在struct中使用constexpr方法进行模板参数化 [英] Using constexpr method for template parameterization inside struct
问题描述
这是我发现和描述的问题的延续。这里。
假设你有一个包含 static constexpr
函数的结构, std :: bitset
(或任何你希望模板使用的const表达式的结果类型),如下:
struct ExampleStruct {
时看到
static constexpr std :: size_t Count()noexcept {
return 3U;
}
使用Bitset = std :: bitset< Count()> ;;
}; Visual Studio 2015版本14.0.25029.00更新2 RC突出显示了Count(),其中
成员变量。调用为红色并生成错误
函数调用必须在常量表达式中具有常量值
。
如何得到这个编译,或者获得类似的结果?
这里的错误到底是什么?编译器是否尝试在const表达式函数之前生成类型别名?
编辑:解释为什么这不工作可以在下面找到,没有人提供可能的解决方法,这里有一些我想出了:
(1)使用模板时,存储类型别名到
。模板< typename T>
struct ExampleStruct {
使用ThisType = ExampleStruct< T> ;;
static constexpr std :: size_t Count()noexcept {
return 3U;
}
使用Bitset = std :: bitset< ThisType :: Count()> ;;
};
(2)移动
Count()
外部的结构体。static constexpr std :: size_t Count()noexcept {
return 3U;
}
struct ExampleStruct {
using Bitset = std :: bitset< Count()>
};
(3)替换
constexpr
code> constexprstruct ExampleStruct {
static constexpr std :: size_t Count = 3U;
using Bitset = std :: bitset< Count> ;;
};
(4)将值存储在
constexpr
变量,并从Count()
方法返回。struct ExampleStruct {
private:
static constexpr std :: size_t m_count = 3U;
public:
static constexpr std :: size_t Count()noexcept {
return m_count;
}
使用Bitset = std :: bitset< m_count> ;;
};
解决方案您可能已经注意到,如果移动一个或两个线外的类体,错误消失。你遇到的问题是类成员函数定义(甚至是内联的)不会被解析,直到之后整个类定义已被解析;因此,当编译器使用Bitset = std :: bitset< Count()> ;;
,此时
Count
已声明但尚未定义,并且未定义的constexpr
函数不能在常量表达式中使用 - 因此您会看到错误。不幸的是,我知道没有好的解决方案或解决方法。This is a continuation of the problem I found and described here.

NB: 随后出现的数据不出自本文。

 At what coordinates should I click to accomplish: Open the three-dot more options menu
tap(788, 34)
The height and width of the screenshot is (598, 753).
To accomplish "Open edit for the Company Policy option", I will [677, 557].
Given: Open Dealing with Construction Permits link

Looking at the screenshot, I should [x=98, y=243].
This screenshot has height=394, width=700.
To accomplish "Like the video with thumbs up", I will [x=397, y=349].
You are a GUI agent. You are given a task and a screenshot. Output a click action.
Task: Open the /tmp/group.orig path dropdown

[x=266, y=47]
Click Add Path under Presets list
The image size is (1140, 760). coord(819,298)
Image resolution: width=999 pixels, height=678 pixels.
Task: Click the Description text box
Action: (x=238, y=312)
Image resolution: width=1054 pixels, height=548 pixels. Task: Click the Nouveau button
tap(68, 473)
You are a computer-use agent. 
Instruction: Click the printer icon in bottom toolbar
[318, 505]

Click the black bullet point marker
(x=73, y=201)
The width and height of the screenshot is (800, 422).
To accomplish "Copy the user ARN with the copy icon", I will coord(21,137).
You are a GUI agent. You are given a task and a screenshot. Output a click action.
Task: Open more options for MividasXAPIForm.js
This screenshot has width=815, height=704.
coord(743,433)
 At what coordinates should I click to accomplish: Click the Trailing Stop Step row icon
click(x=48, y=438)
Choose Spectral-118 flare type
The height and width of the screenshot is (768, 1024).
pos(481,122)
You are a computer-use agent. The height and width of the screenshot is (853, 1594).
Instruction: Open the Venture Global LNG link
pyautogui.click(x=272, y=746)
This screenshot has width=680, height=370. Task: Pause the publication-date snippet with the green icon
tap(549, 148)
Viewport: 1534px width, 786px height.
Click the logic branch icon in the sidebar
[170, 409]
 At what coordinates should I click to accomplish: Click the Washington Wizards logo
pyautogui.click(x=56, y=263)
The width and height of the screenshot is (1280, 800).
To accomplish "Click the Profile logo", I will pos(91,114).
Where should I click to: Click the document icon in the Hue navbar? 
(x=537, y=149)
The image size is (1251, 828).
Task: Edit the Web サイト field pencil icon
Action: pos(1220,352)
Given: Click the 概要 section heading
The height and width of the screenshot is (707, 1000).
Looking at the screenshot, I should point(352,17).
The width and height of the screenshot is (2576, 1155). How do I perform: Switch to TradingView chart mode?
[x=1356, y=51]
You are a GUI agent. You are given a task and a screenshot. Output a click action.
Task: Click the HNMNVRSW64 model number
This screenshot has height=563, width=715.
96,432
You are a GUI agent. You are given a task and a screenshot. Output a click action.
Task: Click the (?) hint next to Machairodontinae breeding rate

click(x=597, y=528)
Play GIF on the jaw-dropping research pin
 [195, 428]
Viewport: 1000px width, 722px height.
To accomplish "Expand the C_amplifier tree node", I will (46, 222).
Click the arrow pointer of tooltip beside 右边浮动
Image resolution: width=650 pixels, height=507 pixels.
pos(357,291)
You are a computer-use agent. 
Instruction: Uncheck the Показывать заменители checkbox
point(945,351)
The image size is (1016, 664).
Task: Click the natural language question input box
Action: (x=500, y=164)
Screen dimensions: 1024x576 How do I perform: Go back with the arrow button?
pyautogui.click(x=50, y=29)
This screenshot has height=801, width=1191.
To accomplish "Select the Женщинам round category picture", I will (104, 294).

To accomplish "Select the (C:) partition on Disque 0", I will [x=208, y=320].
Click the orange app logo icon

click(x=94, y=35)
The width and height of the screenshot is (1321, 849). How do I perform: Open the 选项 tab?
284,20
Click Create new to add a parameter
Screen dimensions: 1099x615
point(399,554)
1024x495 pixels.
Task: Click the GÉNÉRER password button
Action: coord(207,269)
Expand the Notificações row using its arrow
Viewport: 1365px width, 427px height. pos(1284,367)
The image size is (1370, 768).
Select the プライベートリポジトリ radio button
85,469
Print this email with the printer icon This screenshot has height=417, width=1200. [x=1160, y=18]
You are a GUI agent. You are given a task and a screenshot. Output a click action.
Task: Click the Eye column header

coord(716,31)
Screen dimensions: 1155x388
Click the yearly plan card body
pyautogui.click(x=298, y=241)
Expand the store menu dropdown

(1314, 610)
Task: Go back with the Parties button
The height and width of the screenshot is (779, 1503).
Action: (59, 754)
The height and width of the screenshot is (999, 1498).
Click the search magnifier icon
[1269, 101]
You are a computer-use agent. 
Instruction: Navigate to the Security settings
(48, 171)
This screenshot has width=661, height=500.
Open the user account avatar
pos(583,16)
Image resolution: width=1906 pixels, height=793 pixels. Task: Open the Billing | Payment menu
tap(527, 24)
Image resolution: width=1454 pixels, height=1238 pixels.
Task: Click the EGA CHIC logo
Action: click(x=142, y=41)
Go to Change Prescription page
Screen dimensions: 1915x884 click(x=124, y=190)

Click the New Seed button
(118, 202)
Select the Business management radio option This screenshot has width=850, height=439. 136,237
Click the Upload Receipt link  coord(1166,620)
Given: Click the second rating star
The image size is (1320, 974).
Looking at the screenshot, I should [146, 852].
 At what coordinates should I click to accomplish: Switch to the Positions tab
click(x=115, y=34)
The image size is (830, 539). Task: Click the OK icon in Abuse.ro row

Say you have a struct that contains a
static constexpr
function and a type alias for astd::bitset
(or any type you wish to template using the result of the const expression) that looks as follows:struct ExampleStruct { static constexpr std::size_t Count() noexcept { return 3U; } using Bitset = std::bitset<Count()>; };
Visual Studio 2015 version 14.0.25029.00 Update 2 RC highlights the
Count()
call in red and generates the errorfunction call must have a constant value in a constant expression
.How might one get this to compile, or achieve similar results?
What exactly is causing the error here? Is the compiler trying to generate the type alias before the const expression function?
EDIT: The explanation for why this does not work can be found below, but since no one provided possible workarounds, here are some that I came up with:
(1) When using templates, store type alias to this type.
template<typename T> struct ExampleStruct { using ThisType = ExampleStruct<T>; static constexpr std::size_t Count() noexcept { return 3U; } using Bitset = std::bitset<ThisType::Count()>; };
(2) Move
Count()
function outside of the struct body.static constexpr std::size_t Count() noexcept { return 3U; } struct ExampleStruct { using Bitset = std::bitset<Count()>; };
(3) Replace
constexpr
method withconstexpr
member variable.struct ExampleStruct { static constexpr std::size_t Count = 3U; using Bitset = std::bitset<Count>; };
(4) Store value in
constexpr
member variable, and return this fromCount()
method.struct ExampleStruct { private: static constexpr std::size_t m_count = 3U; public: static constexpr std::size_t Count() noexcept { return m_count; } using Bitset = std::bitset<m_count>; };
解决方案You might have noticed that if you move one or both lines outside of the class body, the error goes away. The problem you're running into is that class member function definitions (even inline ones) are not parsed until after the entire class definition has been parsed; therefore, when the compiler sees
using Bitset = std::bitset<Count()>;
, at that pointCount
has been declared but not yet defined, and aconstexpr
function that has not been defined cannot be used in a constant expression -- so you get the error you're seeing. Unfortunately, I know of no good solution or workaround for this.这篇关于在struct中使用constexpr方法进行模板参数化的文章就介绍到这了,希望我们推荐的答案对大家有所帮助,也希望大家多多支持IT屋!